In May 2006 Ern applied for an annuity with Integrity Life Insurance Company. He named his sister the primary beneficiary, and Berenzweig was the agent. Less than two weeks later he transferred about $166,000 from an ING annuity into the Integrity annuity as an initial deposit.

In November 2009 Berenzweig faxed a Broker Dealer Change of Record form to Lincoln Benefit. On the fax cover sheet, she hand-wrote: "Please make me agent of record for [this contract]. I have tried repeatedly to become the agent on this contract. My insurance license is attached w/this fax."

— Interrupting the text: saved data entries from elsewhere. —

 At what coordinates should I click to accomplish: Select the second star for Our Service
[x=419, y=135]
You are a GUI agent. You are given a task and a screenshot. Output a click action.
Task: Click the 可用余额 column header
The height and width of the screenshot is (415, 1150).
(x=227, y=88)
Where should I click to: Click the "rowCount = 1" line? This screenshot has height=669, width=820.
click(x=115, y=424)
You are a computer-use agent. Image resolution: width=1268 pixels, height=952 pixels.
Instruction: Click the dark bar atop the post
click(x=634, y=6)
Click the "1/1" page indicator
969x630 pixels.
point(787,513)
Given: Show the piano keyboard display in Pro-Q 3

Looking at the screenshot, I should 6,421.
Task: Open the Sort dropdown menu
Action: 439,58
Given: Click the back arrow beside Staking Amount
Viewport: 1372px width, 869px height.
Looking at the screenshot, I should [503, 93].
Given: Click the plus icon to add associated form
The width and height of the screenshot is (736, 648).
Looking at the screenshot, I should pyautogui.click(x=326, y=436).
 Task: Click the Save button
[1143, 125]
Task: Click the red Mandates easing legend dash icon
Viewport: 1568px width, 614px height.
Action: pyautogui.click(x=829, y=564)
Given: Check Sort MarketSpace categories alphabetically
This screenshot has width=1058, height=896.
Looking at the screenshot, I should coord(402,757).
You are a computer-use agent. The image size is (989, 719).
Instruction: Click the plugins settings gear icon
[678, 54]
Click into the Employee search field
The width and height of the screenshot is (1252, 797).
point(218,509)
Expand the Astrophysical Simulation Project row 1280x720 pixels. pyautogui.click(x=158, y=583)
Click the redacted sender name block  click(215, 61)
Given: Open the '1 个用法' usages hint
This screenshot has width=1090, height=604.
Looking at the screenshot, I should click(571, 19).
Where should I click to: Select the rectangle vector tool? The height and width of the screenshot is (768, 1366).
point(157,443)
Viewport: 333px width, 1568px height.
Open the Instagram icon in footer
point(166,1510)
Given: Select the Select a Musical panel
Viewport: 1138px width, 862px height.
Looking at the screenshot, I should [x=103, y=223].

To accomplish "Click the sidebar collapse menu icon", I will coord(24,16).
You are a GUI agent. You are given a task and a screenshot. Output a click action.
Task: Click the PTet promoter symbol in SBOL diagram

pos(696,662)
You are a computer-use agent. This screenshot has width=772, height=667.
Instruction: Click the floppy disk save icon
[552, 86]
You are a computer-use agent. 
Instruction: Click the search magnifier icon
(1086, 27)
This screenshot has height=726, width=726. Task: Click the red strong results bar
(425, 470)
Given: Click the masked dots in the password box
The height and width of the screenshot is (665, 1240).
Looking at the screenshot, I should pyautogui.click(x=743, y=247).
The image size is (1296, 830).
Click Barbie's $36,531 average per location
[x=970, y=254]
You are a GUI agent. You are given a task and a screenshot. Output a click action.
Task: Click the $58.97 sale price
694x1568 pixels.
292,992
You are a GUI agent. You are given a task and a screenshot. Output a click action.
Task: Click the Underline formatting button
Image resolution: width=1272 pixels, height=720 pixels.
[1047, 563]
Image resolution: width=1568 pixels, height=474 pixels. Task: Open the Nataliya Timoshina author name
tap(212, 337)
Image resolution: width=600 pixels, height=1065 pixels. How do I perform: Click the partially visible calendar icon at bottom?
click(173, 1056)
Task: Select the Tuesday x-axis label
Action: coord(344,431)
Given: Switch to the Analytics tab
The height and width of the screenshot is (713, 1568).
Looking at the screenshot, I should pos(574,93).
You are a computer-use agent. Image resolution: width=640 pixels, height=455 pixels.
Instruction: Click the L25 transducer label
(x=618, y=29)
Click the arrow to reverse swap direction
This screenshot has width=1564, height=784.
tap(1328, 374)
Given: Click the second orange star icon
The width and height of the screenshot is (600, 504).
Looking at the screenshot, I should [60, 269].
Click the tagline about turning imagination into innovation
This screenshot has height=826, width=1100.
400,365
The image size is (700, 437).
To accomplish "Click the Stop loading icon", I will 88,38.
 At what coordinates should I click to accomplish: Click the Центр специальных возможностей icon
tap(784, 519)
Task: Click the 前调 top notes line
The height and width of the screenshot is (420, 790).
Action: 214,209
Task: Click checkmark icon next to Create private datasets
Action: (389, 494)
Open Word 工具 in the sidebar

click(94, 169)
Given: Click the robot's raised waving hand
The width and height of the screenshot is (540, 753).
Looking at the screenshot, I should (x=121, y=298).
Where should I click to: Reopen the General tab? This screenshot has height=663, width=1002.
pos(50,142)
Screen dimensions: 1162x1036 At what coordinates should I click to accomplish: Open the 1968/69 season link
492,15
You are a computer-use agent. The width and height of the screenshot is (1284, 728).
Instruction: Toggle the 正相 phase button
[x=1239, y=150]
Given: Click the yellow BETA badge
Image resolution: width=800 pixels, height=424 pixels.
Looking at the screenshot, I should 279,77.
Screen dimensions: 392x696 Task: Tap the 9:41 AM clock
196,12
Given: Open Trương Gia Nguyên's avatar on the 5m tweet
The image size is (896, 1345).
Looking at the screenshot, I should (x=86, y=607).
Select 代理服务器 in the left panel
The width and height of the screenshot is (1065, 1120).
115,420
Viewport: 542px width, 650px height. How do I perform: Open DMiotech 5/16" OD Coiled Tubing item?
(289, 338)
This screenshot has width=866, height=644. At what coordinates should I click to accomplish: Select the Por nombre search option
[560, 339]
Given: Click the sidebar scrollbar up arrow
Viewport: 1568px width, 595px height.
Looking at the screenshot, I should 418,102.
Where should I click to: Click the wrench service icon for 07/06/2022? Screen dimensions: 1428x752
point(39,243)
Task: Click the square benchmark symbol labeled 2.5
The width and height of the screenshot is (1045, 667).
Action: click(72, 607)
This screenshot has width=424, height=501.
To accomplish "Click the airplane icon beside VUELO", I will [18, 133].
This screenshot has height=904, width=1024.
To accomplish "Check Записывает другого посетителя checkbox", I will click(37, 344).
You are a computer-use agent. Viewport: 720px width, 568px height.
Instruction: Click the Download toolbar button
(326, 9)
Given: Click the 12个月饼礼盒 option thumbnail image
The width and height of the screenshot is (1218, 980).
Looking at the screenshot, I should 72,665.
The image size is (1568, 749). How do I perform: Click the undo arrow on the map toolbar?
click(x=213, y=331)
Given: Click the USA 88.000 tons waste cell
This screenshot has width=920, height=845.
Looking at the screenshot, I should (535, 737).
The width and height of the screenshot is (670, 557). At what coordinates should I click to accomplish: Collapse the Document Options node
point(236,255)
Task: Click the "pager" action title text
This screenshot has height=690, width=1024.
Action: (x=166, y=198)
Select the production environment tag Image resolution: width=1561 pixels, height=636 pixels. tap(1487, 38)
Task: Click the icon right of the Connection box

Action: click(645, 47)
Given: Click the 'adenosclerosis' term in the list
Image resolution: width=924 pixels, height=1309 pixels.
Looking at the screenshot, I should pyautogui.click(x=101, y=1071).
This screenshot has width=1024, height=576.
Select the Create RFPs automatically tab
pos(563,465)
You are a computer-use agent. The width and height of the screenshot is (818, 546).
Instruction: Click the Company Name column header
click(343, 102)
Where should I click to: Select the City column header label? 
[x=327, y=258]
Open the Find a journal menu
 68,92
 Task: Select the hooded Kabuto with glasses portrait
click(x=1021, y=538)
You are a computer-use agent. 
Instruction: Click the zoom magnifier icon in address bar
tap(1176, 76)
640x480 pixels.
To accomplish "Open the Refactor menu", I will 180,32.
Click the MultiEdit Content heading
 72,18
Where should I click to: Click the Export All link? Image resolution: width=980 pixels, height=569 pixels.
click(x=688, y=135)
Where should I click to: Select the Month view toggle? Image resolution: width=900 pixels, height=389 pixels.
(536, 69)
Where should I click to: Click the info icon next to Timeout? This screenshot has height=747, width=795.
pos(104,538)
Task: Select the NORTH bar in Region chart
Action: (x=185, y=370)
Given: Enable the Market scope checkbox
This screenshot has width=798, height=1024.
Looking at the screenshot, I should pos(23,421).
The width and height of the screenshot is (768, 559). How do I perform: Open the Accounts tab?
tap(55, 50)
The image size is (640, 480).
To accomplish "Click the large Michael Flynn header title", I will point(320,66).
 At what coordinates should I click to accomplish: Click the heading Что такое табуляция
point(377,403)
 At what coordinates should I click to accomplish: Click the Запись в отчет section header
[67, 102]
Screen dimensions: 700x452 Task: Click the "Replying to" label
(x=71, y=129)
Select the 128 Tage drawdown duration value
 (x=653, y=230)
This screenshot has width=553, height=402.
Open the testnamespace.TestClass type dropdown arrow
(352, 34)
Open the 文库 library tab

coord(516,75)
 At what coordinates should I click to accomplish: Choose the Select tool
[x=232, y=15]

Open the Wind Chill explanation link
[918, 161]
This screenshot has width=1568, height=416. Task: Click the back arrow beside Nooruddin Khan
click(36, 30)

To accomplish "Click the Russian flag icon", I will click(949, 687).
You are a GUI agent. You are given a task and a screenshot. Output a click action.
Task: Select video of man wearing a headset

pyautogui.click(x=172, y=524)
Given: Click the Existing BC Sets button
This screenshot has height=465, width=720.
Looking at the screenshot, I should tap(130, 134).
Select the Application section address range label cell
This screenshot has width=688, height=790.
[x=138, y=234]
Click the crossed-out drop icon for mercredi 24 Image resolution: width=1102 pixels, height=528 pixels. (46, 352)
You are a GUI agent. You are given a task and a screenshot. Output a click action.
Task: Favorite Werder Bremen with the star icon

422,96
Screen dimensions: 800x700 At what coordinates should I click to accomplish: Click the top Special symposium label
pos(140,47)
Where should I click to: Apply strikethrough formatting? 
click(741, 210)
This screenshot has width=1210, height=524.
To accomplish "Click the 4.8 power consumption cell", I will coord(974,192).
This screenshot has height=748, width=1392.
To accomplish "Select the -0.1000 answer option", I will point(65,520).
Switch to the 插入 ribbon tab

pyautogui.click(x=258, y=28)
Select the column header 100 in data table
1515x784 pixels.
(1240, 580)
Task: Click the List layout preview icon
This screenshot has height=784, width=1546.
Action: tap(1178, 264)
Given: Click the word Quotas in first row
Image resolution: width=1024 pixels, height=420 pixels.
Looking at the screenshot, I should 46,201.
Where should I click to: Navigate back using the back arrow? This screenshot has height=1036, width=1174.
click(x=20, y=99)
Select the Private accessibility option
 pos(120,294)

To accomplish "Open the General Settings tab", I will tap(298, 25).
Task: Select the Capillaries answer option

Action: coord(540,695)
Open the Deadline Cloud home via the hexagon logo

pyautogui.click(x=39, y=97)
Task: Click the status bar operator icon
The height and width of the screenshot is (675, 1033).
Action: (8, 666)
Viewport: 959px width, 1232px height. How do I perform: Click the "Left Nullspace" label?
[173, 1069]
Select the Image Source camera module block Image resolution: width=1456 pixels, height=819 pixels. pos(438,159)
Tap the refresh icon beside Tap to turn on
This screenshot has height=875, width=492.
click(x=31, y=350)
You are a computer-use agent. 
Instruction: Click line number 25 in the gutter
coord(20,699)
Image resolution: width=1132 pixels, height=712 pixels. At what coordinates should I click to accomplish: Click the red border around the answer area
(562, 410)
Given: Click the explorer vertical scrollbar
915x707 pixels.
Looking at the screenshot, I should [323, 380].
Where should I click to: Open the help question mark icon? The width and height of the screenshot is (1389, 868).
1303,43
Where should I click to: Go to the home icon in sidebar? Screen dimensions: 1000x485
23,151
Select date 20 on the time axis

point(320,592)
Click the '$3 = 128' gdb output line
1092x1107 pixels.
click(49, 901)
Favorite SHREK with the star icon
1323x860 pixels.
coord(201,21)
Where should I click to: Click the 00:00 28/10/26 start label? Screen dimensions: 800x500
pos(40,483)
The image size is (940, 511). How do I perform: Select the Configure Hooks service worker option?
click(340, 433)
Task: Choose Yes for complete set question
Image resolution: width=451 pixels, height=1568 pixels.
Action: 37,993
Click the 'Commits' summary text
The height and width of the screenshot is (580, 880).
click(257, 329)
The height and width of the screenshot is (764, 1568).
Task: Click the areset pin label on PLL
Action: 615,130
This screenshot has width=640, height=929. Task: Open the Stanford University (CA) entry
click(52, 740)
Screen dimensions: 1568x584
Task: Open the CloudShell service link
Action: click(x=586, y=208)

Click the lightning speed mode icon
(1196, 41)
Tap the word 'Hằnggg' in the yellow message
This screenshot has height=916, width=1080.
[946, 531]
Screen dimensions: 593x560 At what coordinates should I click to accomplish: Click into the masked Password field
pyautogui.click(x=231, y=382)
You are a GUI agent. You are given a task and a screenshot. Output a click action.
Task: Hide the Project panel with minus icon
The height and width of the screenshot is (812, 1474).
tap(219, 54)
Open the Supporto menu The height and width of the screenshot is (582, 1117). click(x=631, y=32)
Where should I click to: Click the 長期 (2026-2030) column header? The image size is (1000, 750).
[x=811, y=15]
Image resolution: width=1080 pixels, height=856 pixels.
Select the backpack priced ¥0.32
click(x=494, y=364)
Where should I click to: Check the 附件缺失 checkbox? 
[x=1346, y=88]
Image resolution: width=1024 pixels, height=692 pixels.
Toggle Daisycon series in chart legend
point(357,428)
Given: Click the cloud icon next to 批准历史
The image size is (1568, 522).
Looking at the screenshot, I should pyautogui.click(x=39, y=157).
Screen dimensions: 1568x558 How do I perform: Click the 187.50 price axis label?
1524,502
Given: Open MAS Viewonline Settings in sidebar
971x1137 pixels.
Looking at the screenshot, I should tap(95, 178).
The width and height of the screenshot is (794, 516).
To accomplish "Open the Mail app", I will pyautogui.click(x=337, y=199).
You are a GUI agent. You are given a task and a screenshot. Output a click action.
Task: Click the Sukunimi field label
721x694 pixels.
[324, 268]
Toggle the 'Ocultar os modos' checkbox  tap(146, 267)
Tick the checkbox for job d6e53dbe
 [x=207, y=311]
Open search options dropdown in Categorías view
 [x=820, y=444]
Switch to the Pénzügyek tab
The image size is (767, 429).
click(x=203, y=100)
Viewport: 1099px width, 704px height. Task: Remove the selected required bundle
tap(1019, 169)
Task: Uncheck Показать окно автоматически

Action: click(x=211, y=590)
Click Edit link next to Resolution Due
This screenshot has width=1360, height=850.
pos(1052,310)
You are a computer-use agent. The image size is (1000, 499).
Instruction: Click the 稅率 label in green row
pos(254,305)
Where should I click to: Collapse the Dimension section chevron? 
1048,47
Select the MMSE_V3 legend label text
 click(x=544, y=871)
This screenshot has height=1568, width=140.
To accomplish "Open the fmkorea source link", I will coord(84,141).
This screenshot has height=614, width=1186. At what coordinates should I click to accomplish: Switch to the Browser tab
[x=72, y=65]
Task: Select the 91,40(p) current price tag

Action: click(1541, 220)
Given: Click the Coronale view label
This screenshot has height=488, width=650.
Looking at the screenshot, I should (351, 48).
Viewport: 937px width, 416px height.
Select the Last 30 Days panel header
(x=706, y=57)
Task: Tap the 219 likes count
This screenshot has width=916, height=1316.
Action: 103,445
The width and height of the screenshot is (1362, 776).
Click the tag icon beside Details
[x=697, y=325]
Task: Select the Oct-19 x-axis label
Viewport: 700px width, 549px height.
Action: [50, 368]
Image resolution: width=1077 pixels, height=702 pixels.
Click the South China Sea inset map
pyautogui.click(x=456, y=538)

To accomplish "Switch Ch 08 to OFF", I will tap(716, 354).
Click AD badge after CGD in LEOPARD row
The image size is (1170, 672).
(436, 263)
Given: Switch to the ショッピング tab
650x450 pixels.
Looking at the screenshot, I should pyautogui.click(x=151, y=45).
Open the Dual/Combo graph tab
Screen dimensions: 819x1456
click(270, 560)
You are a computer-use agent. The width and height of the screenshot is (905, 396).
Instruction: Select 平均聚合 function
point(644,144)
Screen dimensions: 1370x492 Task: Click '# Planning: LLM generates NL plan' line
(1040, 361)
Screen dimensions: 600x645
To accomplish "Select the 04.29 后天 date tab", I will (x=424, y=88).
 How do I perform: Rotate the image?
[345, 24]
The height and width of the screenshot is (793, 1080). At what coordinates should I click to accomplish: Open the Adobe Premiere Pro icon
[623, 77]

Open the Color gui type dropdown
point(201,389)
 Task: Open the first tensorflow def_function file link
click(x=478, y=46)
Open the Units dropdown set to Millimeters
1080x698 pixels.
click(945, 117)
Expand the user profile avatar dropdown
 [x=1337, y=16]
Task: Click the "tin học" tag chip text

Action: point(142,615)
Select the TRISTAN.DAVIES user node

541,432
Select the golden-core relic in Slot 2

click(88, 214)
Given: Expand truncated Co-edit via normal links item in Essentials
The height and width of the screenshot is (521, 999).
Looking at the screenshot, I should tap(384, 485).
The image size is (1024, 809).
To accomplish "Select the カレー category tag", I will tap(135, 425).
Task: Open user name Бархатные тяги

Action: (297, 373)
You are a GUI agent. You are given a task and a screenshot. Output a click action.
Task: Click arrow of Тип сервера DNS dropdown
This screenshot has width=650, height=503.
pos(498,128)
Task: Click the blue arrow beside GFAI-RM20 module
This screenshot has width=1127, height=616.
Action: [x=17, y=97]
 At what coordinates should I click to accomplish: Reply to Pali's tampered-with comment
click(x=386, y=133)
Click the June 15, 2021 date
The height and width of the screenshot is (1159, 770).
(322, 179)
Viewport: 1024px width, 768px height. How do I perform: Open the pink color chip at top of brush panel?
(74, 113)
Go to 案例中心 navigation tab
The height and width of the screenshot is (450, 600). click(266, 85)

Less than two weeks later Ern executed three estate planning documents: a last will and testament, a durable power of attorney for property and finances, and a durable power of attorney for health care. Attorney Susan M. Drewitz drafted, witnessed, and notarized the estate planning documents. At the time Drewitz shared office space with Berenzweig, who referred Ern to Drewitz and accompanied him on his first meeting with Drewitz.

In the last will and testament, Ern named Berenzweig his personal representative and beneficiary of all tangible personal property and the residual estate. In the durable power of attorney for property and finances, Ern appointed Berenzweig his attorney-in-fact. In the durable power of attorney for health care, Ern designated Berenzweig his primary health care agent.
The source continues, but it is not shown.